Volgens de ministerraad is het onderscheid tussen beoefenaars van vrije beroepen en andere ondernemingen verantwoord doordat de beoefenaars van vrije beroepen een zekere maatschappelijke verantwoordelijkheid hebben, over een eigen deontologie beschikken en worden gekenmerkt door een hoge graad van onafhankelijkheid en een op een discretie steunende vertrouwensrelatie met de cliënt.
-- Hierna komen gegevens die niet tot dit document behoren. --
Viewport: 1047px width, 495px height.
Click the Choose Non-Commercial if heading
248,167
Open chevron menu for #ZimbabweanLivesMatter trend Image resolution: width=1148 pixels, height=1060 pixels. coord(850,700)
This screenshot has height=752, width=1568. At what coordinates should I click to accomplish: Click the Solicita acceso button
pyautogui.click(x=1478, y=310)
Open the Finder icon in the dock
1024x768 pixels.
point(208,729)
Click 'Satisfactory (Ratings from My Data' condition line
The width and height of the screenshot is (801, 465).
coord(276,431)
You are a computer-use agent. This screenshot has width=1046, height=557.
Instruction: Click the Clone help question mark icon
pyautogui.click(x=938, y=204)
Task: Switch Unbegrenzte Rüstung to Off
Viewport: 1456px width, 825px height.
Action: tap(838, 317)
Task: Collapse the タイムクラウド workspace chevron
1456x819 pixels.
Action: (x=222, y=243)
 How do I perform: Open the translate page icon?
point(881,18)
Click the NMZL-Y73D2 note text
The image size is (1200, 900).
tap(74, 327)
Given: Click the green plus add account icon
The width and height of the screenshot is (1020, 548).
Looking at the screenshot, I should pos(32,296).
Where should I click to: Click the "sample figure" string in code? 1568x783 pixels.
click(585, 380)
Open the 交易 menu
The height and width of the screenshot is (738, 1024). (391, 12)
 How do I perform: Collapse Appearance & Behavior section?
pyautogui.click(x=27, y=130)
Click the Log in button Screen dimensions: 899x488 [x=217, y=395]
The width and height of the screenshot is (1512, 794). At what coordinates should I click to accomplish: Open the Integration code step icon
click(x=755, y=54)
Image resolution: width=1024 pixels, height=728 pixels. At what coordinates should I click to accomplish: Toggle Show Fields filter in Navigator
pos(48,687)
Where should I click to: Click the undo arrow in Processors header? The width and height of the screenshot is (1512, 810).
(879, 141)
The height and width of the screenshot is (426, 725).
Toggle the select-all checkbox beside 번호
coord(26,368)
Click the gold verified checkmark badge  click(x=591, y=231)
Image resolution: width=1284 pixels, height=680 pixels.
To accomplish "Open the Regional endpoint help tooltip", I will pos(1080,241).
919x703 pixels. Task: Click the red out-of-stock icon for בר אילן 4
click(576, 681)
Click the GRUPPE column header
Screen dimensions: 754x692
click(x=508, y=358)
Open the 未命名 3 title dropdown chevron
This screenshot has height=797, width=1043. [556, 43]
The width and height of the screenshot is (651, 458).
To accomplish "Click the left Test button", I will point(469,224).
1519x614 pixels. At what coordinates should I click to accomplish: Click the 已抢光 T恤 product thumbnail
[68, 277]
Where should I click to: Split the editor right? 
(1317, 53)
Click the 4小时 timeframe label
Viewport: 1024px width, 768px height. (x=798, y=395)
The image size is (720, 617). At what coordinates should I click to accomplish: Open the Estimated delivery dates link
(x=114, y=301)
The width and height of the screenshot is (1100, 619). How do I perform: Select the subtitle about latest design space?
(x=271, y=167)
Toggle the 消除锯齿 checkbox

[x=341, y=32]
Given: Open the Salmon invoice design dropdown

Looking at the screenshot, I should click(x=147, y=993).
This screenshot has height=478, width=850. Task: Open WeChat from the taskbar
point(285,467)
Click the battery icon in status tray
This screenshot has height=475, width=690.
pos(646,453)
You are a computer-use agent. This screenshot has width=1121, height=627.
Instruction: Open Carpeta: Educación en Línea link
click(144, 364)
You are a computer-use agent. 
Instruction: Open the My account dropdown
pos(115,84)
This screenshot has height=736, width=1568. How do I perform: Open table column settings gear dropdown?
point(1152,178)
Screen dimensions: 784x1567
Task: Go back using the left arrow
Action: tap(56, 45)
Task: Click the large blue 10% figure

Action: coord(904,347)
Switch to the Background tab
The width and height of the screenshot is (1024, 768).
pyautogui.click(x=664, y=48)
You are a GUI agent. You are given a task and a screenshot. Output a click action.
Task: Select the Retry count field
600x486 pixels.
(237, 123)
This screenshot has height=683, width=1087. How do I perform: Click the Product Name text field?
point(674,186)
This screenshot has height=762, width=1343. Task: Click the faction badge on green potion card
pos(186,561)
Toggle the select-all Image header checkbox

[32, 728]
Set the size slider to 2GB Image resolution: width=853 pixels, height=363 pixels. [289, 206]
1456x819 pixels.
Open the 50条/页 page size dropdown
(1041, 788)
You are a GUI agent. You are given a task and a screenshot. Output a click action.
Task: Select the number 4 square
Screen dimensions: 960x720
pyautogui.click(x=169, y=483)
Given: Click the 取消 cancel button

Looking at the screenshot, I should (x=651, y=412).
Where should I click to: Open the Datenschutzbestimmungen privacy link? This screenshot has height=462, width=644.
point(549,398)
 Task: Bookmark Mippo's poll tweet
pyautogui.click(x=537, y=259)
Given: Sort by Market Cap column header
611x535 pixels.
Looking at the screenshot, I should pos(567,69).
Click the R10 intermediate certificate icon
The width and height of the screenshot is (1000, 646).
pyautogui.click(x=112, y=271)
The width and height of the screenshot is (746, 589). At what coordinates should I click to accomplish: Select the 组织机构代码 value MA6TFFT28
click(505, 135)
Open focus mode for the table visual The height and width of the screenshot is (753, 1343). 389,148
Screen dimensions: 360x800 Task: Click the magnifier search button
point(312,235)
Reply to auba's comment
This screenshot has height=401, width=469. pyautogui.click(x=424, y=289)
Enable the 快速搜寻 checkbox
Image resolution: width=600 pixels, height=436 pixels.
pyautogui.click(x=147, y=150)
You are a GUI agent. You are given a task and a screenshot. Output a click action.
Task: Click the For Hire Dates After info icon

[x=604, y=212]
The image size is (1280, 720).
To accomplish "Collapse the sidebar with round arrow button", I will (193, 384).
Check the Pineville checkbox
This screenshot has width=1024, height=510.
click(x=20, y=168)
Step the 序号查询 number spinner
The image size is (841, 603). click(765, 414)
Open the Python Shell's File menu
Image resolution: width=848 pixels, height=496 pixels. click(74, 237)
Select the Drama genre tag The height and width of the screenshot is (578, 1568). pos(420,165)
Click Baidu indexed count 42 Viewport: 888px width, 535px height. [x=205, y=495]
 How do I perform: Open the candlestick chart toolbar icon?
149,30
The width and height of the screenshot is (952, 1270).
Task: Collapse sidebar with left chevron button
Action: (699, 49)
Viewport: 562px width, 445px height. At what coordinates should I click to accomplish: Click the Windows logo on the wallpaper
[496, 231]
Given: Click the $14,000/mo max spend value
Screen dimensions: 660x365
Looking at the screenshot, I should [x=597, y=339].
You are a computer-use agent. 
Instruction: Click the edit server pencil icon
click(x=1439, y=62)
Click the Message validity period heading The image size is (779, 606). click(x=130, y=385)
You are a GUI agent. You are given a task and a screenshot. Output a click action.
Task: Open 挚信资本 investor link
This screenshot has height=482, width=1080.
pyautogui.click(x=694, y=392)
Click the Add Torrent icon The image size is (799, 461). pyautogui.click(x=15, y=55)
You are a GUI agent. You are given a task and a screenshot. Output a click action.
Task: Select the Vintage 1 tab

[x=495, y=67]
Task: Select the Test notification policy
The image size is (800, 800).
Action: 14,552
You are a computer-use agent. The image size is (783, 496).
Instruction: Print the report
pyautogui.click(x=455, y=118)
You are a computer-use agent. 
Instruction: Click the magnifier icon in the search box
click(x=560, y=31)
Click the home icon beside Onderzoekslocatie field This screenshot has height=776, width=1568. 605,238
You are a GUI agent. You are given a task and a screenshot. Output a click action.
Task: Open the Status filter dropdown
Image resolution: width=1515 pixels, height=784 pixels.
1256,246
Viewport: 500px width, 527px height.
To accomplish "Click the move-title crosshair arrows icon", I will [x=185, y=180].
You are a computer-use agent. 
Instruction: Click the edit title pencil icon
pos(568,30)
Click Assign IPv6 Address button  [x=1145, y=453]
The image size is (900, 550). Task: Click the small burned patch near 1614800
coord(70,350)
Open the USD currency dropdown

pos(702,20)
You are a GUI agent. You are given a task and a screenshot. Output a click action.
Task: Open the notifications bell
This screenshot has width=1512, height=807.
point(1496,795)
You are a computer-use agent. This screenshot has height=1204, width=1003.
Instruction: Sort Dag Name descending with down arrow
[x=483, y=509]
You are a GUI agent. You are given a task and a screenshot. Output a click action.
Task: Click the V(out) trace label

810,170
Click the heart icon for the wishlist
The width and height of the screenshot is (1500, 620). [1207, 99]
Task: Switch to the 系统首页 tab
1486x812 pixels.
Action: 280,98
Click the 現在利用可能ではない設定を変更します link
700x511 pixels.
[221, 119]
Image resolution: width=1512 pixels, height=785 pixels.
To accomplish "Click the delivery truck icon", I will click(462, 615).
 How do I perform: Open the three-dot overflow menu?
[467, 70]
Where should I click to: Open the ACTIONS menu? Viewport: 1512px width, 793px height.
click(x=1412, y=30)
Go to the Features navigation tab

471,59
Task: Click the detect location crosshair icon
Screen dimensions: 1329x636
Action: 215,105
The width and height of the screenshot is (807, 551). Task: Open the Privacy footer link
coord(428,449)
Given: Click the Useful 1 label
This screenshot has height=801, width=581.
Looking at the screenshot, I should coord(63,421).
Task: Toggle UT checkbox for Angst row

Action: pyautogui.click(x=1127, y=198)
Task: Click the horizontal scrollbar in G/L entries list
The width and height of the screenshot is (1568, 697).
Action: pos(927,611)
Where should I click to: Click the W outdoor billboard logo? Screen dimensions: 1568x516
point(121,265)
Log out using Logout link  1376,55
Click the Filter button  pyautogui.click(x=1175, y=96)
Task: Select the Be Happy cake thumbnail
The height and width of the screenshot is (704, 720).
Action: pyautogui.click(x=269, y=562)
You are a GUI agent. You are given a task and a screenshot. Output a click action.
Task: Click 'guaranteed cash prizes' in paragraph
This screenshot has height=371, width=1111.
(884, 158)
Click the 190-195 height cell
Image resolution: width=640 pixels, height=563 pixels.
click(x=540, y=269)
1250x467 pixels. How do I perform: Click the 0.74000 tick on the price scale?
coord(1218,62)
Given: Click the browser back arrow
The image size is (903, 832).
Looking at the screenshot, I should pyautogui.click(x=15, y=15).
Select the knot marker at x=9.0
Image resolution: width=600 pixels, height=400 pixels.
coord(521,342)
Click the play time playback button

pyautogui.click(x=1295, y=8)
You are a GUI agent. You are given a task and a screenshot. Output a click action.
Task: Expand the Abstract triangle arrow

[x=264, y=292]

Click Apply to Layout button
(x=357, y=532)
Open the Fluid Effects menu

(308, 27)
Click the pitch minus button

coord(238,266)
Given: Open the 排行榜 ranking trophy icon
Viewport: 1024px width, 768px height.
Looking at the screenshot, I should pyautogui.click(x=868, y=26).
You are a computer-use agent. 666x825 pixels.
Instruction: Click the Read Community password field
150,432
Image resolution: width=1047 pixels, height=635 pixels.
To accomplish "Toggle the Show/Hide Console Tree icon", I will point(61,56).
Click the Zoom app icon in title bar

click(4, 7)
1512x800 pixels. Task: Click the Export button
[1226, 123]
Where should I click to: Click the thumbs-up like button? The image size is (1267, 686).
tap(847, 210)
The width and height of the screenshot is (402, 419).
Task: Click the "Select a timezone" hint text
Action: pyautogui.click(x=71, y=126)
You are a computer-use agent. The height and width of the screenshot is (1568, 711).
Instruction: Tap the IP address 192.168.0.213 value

Het Hof volgt evenwel de redenering van de ministerraad niet en stelt dat zelfs in de mate waarin die kenmerken en waarden verschillen van die van die ondernemingen die niet onder de definitie van het “vrij beroep” vallen, zij niet verantwoorden dat voor bepaalde door beoefenaars van vrije beroepen verrichte daden niet dezelfde bescherming van de consument en van de concurrent bestaat als onder de Wet Marktpraktijken.
Het Hof besluit op grond van de voorgaande overwegingen dat de Wet Marktpraktijken de Grondwet schendt.